In previous studies, CIP was reported to weaken respiratory strength by affecting the phrenic nerve [
2,
9,
12,
13]. This study identified that a simplified diagnosis of CIP was associated with a reduced phrenic CMAP amplitude. This association could provide an explanation for why a simplified CIP diagnosis was related to prolonged mechanical ventilation and ICU stay. A reduced phrenic CMAP amplitude also showed a tendency to increase the risk of 0 VFDs-60 by three-fold; however, this was not statistically significant. This could be partly explained by several studies reporting that there was no significant correlation between respiratory function and the results of phrenic motor NCS in healthy subjects [
22,
43,
44]. These studies suggested that weakness of the diaphragm might be compensated for by the activity of other respiratory muscles. In addition, the difficulties of performing bilateral phrenic motor NCS would have contributed to the weak association between the phrenic CMAP amplitude and 0 VFDs-60. We could perform bilateral phrenic motor NCS on only 20 of 41 patients due to a surgical site, presence of central venous catheters, or the patient’s refusal. Moreover, the phrenic CMAP amplitudes obtained in five patients were obscured, probably due to the normally small phrenic CMAP amplitudes and interference from electrical devices in the ICU. All of these technical problems limit the clinical value of phrenic motor NCS in the ICU setting.

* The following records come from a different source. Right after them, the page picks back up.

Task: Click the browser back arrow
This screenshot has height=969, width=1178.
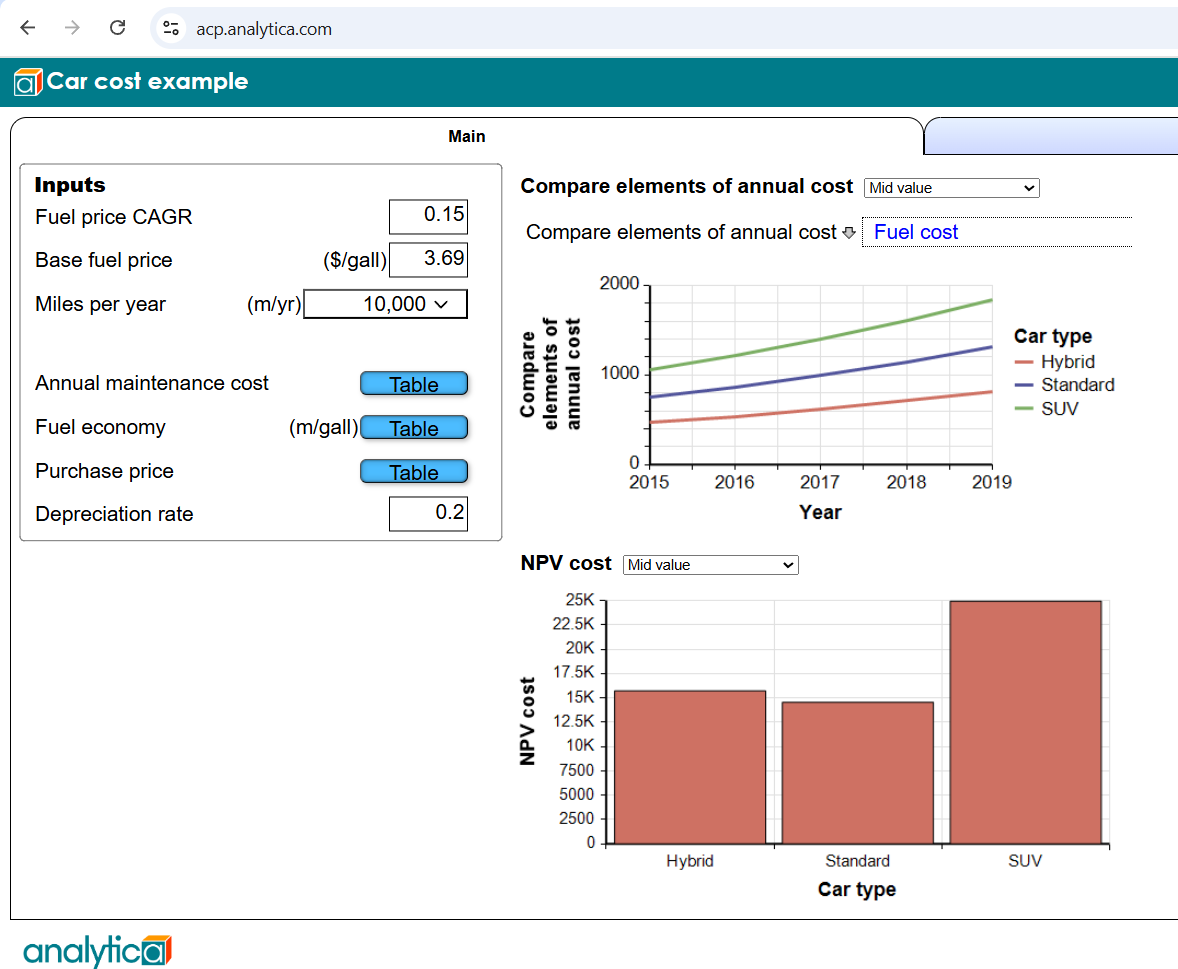Action: (x=28, y=28)
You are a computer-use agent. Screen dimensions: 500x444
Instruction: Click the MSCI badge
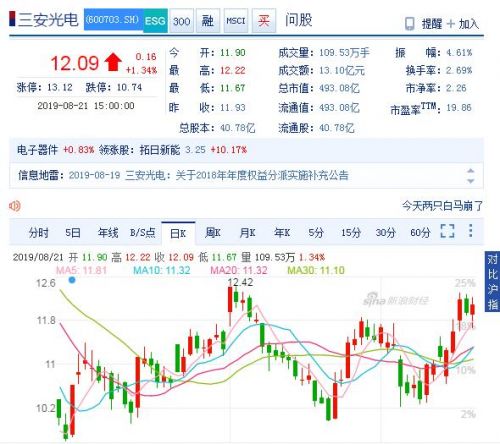click(236, 21)
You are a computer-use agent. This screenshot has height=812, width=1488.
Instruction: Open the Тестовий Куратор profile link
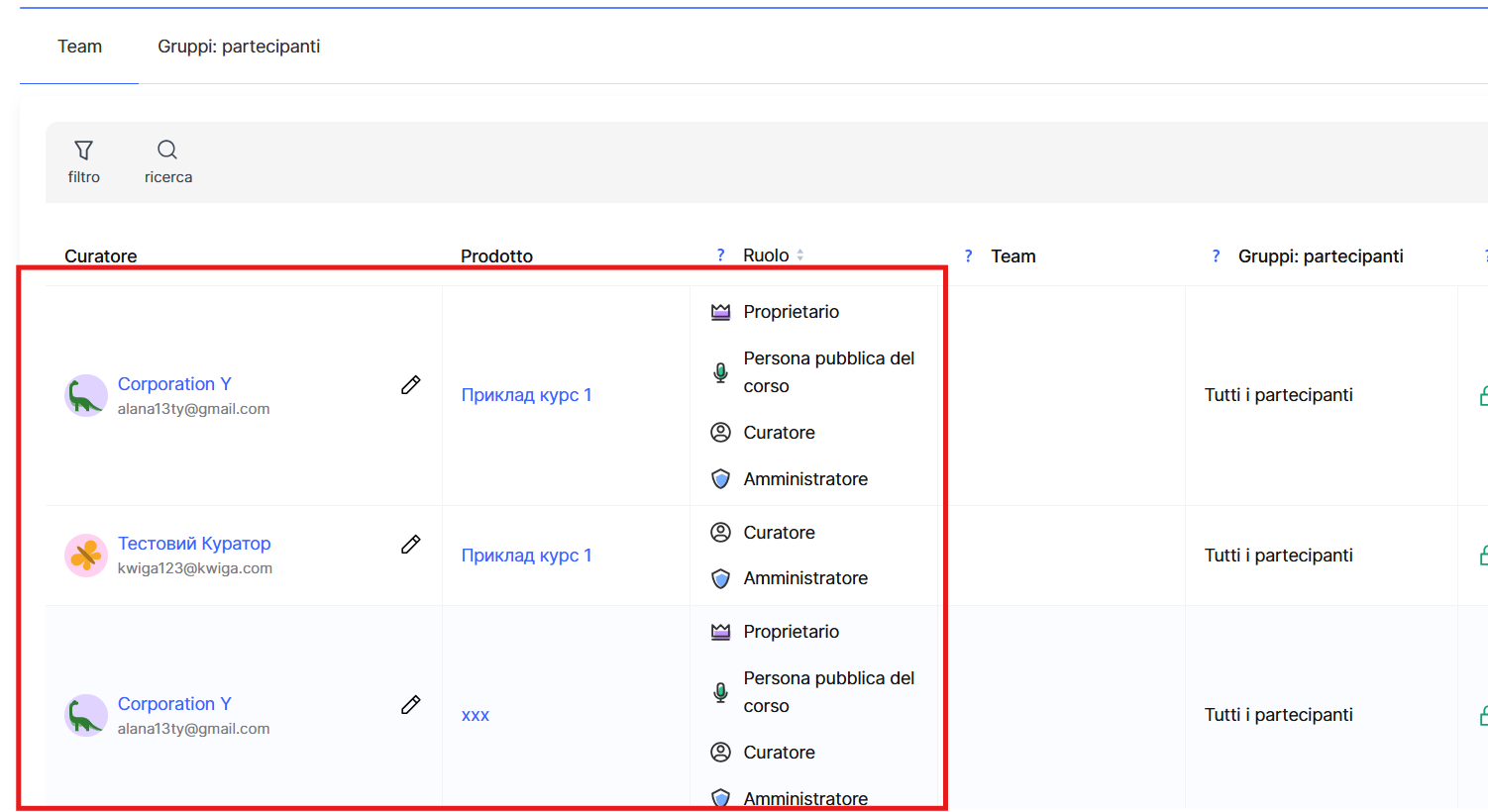[x=194, y=544]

There are several limitations to this study. First, we could not completely exclude all of the patients with pre-existing peripheral polyneuropathy because we did not perform baseline NCS when the patients were admitted to the ICU. However, in the actual clinical setting, it is difficult to identify pre-existing peripheral polyneuropathy in ICU patients. Second, since repetitive nerve stimulation and needle electromyography were not performed, we were not able to screen for the coexistence of neuromuscular junction disorders or CIM. We could not also investigate the sensitivity and diagnostic accuracy of the simplified diagnostic criteria for CIP diagnosed with full electrophysiological tests. Third, we included only a small and highly selected (old age and high severity of critical illness) sample of subjects because this study was performed in two ICUs at one hospital. The small number of patients could have limited the interpretation of the results by multivariate analysis. The age of the patient and the severity of a critical illness in this study population were notably high, which might be attributed to the characteristics of ICUs at our institution and the patients’ dependence on prolonged mechanical ventilation. This limits the generalizability of our study’s results to other ICUs. Further multi-centered studies of a larger sample size would be helpful to validate the results of this study. Fourth, the primary outcome was assessed after dichotomization of the VFDs-60. The dichotomization could have statistically exaggerated the clinically irrelevant difference. This issue might be partially supplemented by the finding that patients with CIP showed not only statistically, but also clinically, significant smaller VFDs-60 than the patients without CIP.